Lari Pittman: Flying Carpet with Petri Dishes for a Disturbed Nation, 2013, Cel-Vinyl and spray enamel on canvas over wood panel, 9 by 30 feet; at Regen Projects.
In his new body of work, titled “From a Late Western Impaerium” (2013), Lari Pittman presents a kind of State of the Union address, articulated in his fantastical style of graphic symbols and meticulously rendered hyper-decoration. Alluding to the U.S. empire’s proclivity for psychic and physical violence, Pittman’s paintings—made of Cel-Vinyl and spray enamel and often consisting of multiple framed panels—strike a tone that is elegiac and quirkily lyrical. Over the eight panels of New National Anthem and Lamentation Duet with Birds (After Puccini), Pittman has scrawled his poetic complaint of disappointment and betrayal, appropriating the earnest, heart-wrenching lyrics of the Tosca aria “Vissi d’arte.” Despite the paintings’ high theatricality, allusions to applied arts (embroidery, carpet design) signal their homespun quality (he works with no studio assistants). His finely crafted compositions and deeply saturated palette hook us in to slow contemplative viewing.

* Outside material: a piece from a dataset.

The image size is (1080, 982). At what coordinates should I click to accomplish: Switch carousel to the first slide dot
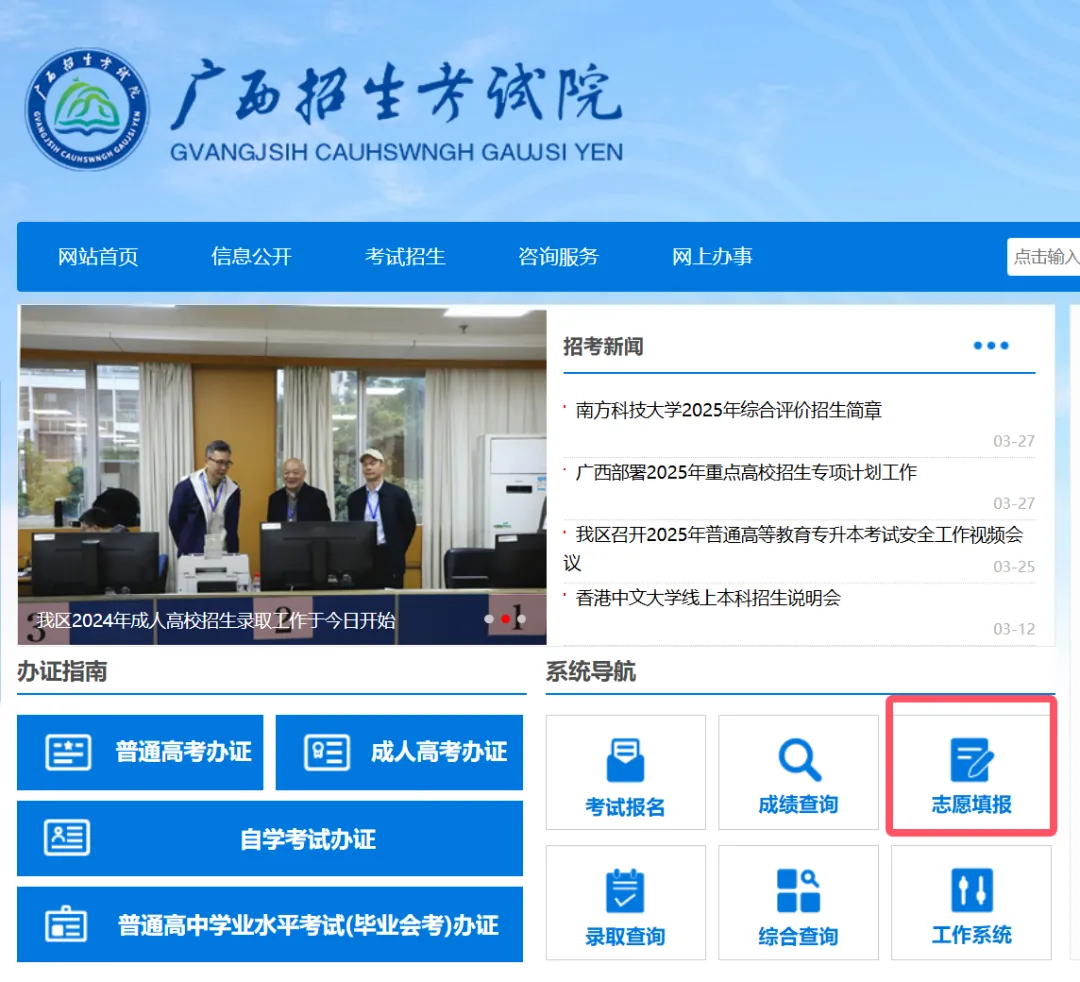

The exhibition was commandeered by three 30-foot-wide paintings presented as “flying carpets.” As described in their titles, these works represent perspectives on a “violent,” “disturbed” and “distorted” nation. They are dominated by depictions of large circular forms: telescopic rifle sights, petri dishes and hand mirrors, respectively. These lenslike forms are surrounded by busy ornamentation, including fields of overlapping peacock feathers and sketches of ships, revolvers and architecture. Any escape Pittman’s flying carpets may proffer is provisional and compromised. The carpets are insistently flat, with no ripples or signs of movement. Trouble brews within their borders. Flying Carpet with Petri Dishes for a Disturbed Nation, for instance, features depictions of six oversize bullet holes, as though from a drive-by shooting.

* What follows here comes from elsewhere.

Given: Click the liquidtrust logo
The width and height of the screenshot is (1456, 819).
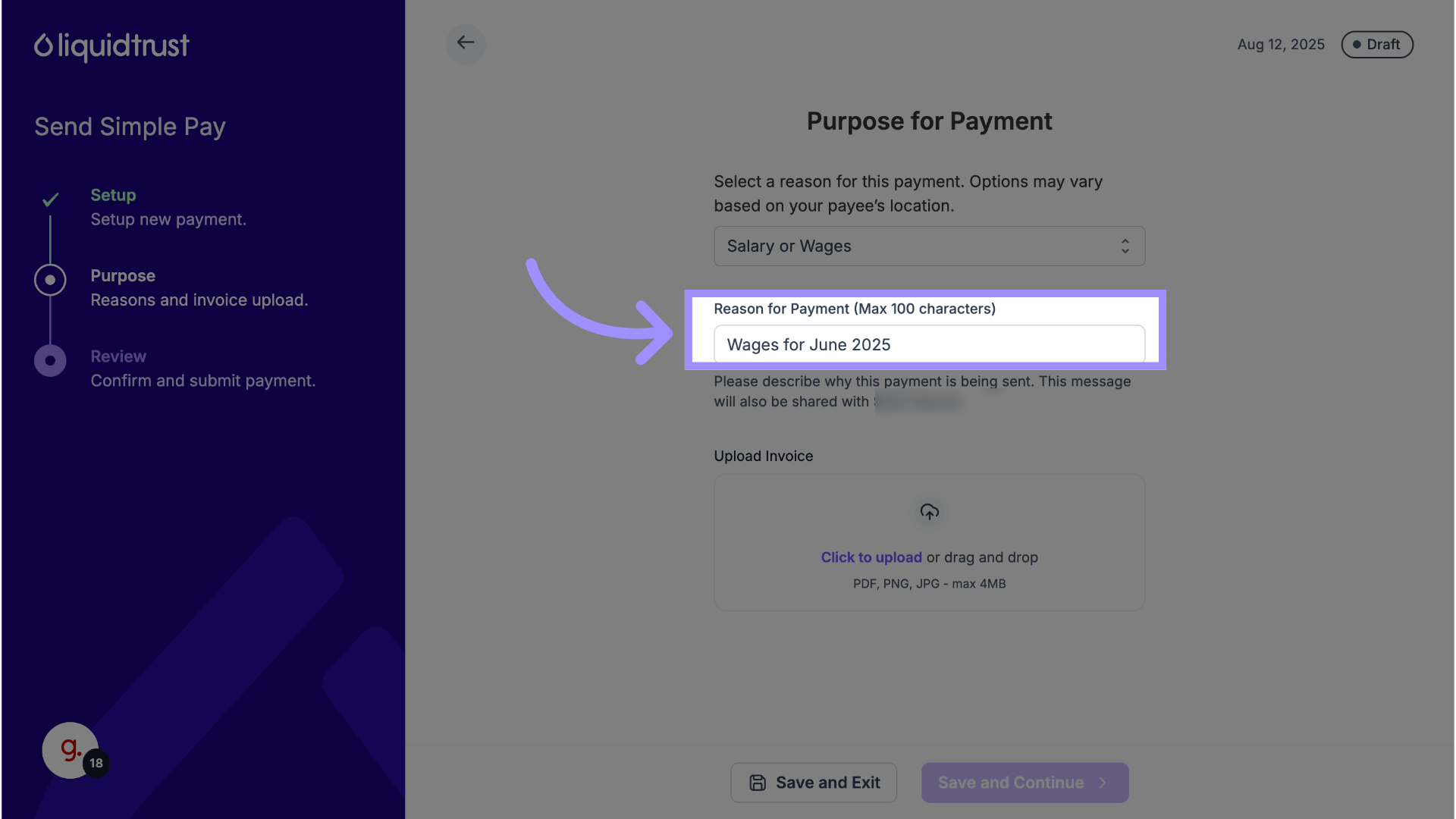Looking at the screenshot, I should (x=111, y=46).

Pittman has stated that these new works are interrelated and to be considered as a whole. Thus, the faces reflected in the six hand mirrors seen in Flying Carpet with Magic Mirrors for a Distorted Nation are perhaps meant to represent victims of violence. They are also inspired by portraits by Hermenegildo Bustos, a 19th-century Mexican painter of the middle class. In another work in homage to Bustos, 12 small portraits of ordinary folk are referred to in the title as “fayum” (mummy portraits); a group of paintings of egglike forms is called Twelve Reliquaries of Souls Trapped in Amber. The artist does not omit his personal experience of violence; text in one of the five panels of New Map of America refers to his 1985 near-fatal gunshot wound from a burglary. With their more abstract, quasi-architectural forms, the multi-panel works Pavilions Designed for Viewing First—World Atrocities and Staging Variations of an Opera for an Entropic Nation keep the exhibition from feeling too pointed or heavy-handed. The oblique is Pittman’s mode, as evident in the angled lines that crisscross all his works. But, overall, there is no denying the serious grappling with the ills of American culture. This series is not agitprop so much as poignant acknowledgment of our troubled, conflicted nature. In two paintings, embroidery hoops enclose petri-dish stews of brewing life; in their peripheries, large crisply striped Band-Aids dominate over smaller, sketchily drawn razor blades. Healing, not self-destruction, is the hoped-for future.